Collected data entries:

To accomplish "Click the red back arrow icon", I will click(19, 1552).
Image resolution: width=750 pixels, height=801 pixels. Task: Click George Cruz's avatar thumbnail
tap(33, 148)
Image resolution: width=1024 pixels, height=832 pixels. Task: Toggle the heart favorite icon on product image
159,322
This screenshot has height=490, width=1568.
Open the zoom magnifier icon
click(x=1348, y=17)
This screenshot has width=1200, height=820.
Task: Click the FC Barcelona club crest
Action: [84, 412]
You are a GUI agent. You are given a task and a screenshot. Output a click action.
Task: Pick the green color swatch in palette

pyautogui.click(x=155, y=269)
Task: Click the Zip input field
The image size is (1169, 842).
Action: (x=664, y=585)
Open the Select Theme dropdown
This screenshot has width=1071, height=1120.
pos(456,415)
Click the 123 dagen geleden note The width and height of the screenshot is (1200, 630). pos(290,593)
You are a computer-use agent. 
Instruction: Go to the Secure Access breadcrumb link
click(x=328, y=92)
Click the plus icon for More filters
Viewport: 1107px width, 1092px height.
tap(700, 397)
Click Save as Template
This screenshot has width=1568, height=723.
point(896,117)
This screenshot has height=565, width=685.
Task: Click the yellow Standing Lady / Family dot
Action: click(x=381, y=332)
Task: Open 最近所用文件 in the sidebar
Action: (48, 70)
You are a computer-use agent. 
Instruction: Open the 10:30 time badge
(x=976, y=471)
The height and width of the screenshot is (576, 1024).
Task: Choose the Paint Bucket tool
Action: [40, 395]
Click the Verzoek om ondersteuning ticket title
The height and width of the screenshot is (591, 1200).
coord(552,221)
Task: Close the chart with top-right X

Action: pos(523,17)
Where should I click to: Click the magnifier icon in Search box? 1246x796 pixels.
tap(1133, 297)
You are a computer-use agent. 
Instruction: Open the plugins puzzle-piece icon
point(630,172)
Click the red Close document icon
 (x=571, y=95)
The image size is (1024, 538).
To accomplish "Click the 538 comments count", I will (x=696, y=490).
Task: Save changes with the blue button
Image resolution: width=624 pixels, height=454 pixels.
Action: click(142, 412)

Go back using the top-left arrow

# [AIM OF THE EXERCISE]
Looking at the records above, please output exactly the lines that run from the one holding "Click the Verzoek" to the final line, and only those.

# [RESPONSE AREA]
Click the Verzoek om ondersteuning ticket title
The height and width of the screenshot is (591, 1200).
coord(552,221)
Task: Close the chart with top-right X

Action: pos(523,17)
Where should I click to: Click the magnifier icon in Search box? 1246x796 pixels.
tap(1133, 297)
You are a computer-use agent. 
Instruction: Open the plugins puzzle-piece icon
point(630,172)
Click the red Close document icon
 (x=571, y=95)
The image size is (1024, 538).
To accomplish "Click the 538 comments count", I will (x=696, y=490).
Task: Save changes with the blue button
Image resolution: width=624 pixels, height=454 pixels.
Action: click(142, 412)

Go back using the top-left arrow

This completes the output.